Stored records:
+++
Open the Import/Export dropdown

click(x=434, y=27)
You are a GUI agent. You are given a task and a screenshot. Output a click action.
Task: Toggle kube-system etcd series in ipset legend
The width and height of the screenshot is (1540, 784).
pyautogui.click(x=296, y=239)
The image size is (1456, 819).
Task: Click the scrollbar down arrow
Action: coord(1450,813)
+++
TRY IT: Transcribe exactly the lines from the one containing "The width and" through the end of the records, both included, and nothing else.

EXERCISE RESULT:
The width and height of the screenshot is (1540, 784).
pyautogui.click(x=296, y=239)
The image size is (1456, 819).
Task: Click the scrollbar down arrow
Action: coord(1450,813)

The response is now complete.